_Provided records_:

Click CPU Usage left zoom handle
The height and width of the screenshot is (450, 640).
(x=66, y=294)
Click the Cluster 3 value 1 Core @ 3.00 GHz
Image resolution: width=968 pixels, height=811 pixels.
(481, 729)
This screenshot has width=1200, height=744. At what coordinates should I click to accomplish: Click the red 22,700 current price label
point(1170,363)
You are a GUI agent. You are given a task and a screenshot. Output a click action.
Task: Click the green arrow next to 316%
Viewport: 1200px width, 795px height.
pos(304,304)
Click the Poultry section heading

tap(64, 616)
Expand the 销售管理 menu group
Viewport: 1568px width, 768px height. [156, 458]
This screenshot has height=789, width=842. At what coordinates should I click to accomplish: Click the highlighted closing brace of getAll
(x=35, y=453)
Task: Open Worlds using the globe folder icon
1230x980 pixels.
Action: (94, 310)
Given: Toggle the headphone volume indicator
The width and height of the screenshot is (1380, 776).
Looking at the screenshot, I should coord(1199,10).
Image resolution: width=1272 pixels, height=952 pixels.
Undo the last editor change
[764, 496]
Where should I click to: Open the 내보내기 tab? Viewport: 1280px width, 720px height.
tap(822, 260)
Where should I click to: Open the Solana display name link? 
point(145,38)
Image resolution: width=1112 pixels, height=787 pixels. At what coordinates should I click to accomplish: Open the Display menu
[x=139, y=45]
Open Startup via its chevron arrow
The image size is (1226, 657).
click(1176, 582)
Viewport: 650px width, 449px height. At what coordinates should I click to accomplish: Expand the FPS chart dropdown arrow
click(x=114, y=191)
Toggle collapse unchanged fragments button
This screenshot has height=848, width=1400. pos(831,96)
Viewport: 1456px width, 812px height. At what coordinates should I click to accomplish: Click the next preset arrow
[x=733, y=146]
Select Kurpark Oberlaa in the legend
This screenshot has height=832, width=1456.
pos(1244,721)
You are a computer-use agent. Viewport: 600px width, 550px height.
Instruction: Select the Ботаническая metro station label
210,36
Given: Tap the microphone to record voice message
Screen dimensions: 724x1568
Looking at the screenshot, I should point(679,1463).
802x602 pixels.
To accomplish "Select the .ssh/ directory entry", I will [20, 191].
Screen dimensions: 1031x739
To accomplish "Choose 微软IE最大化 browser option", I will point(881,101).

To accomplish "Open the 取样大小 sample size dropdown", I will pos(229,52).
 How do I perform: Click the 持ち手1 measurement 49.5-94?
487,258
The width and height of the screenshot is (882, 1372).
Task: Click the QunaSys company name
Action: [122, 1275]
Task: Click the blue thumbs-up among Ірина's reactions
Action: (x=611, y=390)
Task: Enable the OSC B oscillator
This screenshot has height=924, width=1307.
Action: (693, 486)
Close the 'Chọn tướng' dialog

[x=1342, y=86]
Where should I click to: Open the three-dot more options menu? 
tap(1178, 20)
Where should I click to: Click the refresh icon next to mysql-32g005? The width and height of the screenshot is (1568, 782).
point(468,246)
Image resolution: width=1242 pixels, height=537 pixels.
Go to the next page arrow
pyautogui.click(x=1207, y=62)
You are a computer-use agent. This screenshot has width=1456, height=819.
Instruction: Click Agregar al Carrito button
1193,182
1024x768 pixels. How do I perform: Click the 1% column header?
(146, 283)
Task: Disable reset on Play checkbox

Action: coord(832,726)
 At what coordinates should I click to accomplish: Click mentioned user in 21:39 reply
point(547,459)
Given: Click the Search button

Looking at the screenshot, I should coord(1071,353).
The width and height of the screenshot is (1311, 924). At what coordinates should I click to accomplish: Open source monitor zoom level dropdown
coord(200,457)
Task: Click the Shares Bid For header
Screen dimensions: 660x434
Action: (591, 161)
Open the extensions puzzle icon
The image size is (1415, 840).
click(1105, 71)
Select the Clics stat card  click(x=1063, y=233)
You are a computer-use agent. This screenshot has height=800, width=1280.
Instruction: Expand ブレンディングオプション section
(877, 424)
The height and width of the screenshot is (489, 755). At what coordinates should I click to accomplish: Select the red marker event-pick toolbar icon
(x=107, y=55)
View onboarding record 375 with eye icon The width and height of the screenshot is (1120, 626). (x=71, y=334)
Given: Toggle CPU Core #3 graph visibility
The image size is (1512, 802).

_What is asked_: Copy every one of the records above exactly as it stands, line for line.

_Response_:
Click CPU Usage left zoom handle
The height and width of the screenshot is (450, 640).
(x=66, y=294)
Click the Cluster 3 value 1 Core @ 3.00 GHz
Image resolution: width=968 pixels, height=811 pixels.
(481, 729)
This screenshot has width=1200, height=744. At what coordinates should I click to accomplish: Click the red 22,700 current price label
point(1170,363)
You are a GUI agent. You are given a task and a screenshot. Output a click action.
Task: Click the green arrow next to 316%
Viewport: 1200px width, 795px height.
pos(304,304)
Click the Poultry section heading

tap(64, 616)
Expand the 销售管理 menu group
Viewport: 1568px width, 768px height. [156, 458]
This screenshot has height=789, width=842. At what coordinates should I click to accomplish: Click the highlighted closing brace of getAll
(x=35, y=453)
Task: Open Worlds using the globe folder icon
1230x980 pixels.
Action: (94, 310)
Given: Toggle the headphone volume indicator
The width and height of the screenshot is (1380, 776).
Looking at the screenshot, I should coord(1199,10).
Image resolution: width=1272 pixels, height=952 pixels.
Undo the last editor change
[764, 496]
Where should I click to: Open the 내보내기 tab? Viewport: 1280px width, 720px height.
tap(822, 260)
Where should I click to: Open the Solana display name link? 
point(145,38)
Image resolution: width=1112 pixels, height=787 pixels. At what coordinates should I click to accomplish: Open the Display menu
[x=139, y=45]
Open Startup via its chevron arrow
The image size is (1226, 657).
click(1176, 582)
Viewport: 650px width, 449px height. At what coordinates should I click to accomplish: Expand the FPS chart dropdown arrow
click(x=114, y=191)
Toggle collapse unchanged fragments button
This screenshot has height=848, width=1400. pos(831,96)
Viewport: 1456px width, 812px height. At what coordinates should I click to accomplish: Click the next preset arrow
[x=733, y=146]
Select Kurpark Oberlaa in the legend
This screenshot has height=832, width=1456.
pos(1244,721)
You are a computer-use agent. Viewport: 600px width, 550px height.
Instruction: Select the Ботаническая metro station label
210,36
Given: Tap the microphone to record voice message
Screen dimensions: 724x1568
Looking at the screenshot, I should point(679,1463).
802x602 pixels.
To accomplish "Select the .ssh/ directory entry", I will [20, 191].
Screen dimensions: 1031x739
To accomplish "Choose 微软IE最大化 browser option", I will point(881,101).

To accomplish "Open the 取样大小 sample size dropdown", I will pos(229,52).
 How do I perform: Click the 持ち手1 measurement 49.5-94?
487,258
The width and height of the screenshot is (882, 1372).
Task: Click the QunaSys company name
Action: [122, 1275]
Task: Click the blue thumbs-up among Ірина's reactions
Action: (x=611, y=390)
Task: Enable the OSC B oscillator
This screenshot has height=924, width=1307.
Action: (693, 486)
Close the 'Chọn tướng' dialog

[x=1342, y=86]
Where should I click to: Open the three-dot more options menu? 
tap(1178, 20)
Where should I click to: Click the refresh icon next to mysql-32g005? The width and height of the screenshot is (1568, 782).
point(468,246)
Image resolution: width=1242 pixels, height=537 pixels.
Go to the next page arrow
pyautogui.click(x=1207, y=62)
You are a computer-use agent. This screenshot has width=1456, height=819.
Instruction: Click Agregar al Carrito button
1193,182
1024x768 pixels. How do I perform: Click the 1% column header?
(146, 283)
Task: Disable reset on Play checkbox

Action: coord(832,726)
 At what coordinates should I click to accomplish: Click mentioned user in 21:39 reply
point(547,459)
Given: Click the Search button

Looking at the screenshot, I should coord(1071,353).
The width and height of the screenshot is (1311, 924). At what coordinates should I click to accomplish: Open source monitor zoom level dropdown
coord(200,457)
Task: Click the Shares Bid For header
Screen dimensions: 660x434
Action: (591, 161)
Open the extensions puzzle icon
The image size is (1415, 840).
click(1105, 71)
Select the Clics stat card  click(x=1063, y=233)
You are a computer-use agent. This screenshot has height=800, width=1280.
Instruction: Expand ブレンディングオプション section
(877, 424)
The height and width of the screenshot is (489, 755). At what coordinates should I click to accomplish: Select the red marker event-pick toolbar icon
(x=107, y=55)
View onboarding record 375 with eye icon The width and height of the screenshot is (1120, 626). (x=71, y=334)
Given: Toggle CPU Core #3 graph visibility
The image size is (1512, 802).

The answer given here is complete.